Por Stella Ferrari — Em uma medida destinada a suavizar a pressão do custo da energia sobre famílias de baixa renda e empresas, o governo apresentou o novo Decreto bollette, que prevê uma contribuição extraordinária de €90 para 2026 destinada aos beneficiários do bônus social, com um limite de gasto de €315 milhões para o ano.
Complementarmente, o texto prevê um mecanismo de apoio para clientes domésticos com rendimento certificado (ISEE) até €25.000: esses consumidores poderão receber, em 2026 e 2027, um contributo extraordinário que cubra a componente Preço da Energia aplicada aos consumos do primeiro bimestre do ano — período em que a procura de gás é tradicionalmente maior e os preços, mais voláteis.
Entre as medidas técnicas, o decreto introduz a implementação de leilões do gás com preço médio calculado entre o TTF europeu e o mercado italiano, buscando uma calibragem de preços mais estável — uma espécie de “engrenagem” para reduzir a volatilidade do mercado. Além disso, as receitas provenientes da venda de parte do gás estocado serão destinadas a cobrir encargos das empresas intensivas em energia, com atenção inicial às PMEs, fortalecendo a competitividade industrial.
O dispositivo legislativo, esperado para apreciação em Conselho de Ministros na quarta-feira, 18 de fevereiro, foi elaborado para mitigar o impacto do caro energia sobre famílias e para sustentar a competitividade das empresas nacionais. Fontes governamentais enfatizam a complexidade técnica do tema e a necessidade de identificar fontes de financiamento, fatores que retardaram a finalização do texto desde o outono passado.
Ao chegar ao Conselho Europeu informal na Bélgica, a primeira‑ministra Giorgia Meloni afirmou: “Na próxima semana levaremos ao Conselho de Ministros uma medida muito articulada sobre o tema dos preços da energia”. A chefe do governo sublinhou que, sem a remoção das disfunções existentes também a nível europeu, será difícil responder ao problema central que ameaça a competitividade das empresas: os custos energéticos.
O presidente da Confindustria, Emanuele Orsini, reforçou a urgência da ação: “Para nós é indispensável. Ser competitivos numa Europa onde infelizmente não existe um mercado único da energia é um problema enorme.
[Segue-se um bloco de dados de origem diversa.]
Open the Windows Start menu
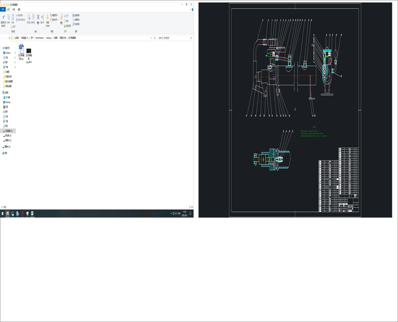 click(3, 213)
Precisamos evitar que empresas, incluindo multinacionais, optem por relocalizar por motivos de custo de energia”. A declaração reforça a noção de que medidas domésticas devem ser acompanhadas por iniciativas europeias para afinar o “motor” competitivo do país.
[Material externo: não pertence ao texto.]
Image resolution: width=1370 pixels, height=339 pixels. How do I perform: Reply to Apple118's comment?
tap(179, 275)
No detalhe técnico, o texto prevê que, para 2026, o reconhecimento do contributo extraordinário de €90 sobre a matéria‑prima para fornecimentos de energia elétrica aos titulares do bônus social será disposto por deliberação da ARERA, respeitando o limite de €315 milhões para o ano. Para os consumidores domésticos não contemplados pelo bônus social, com ISEE até €25.000, os fornecedores poderão conceder um contributo equivalente à componente Preço da Energia aplicada aos consumos do primeiro bimestre, tanto para contratos ativos em 1º de janeiro quanto para aqueles ativados posteriormente.
O novo DL é uma peça de política que busca calibrar instrumentos sociais e industriais, fazendo uma mistura de proteção social e estímulo à competitividade — uma verdadeira afinação de chassi e motor para a economia, na tentativa de manter aceleração com segurança.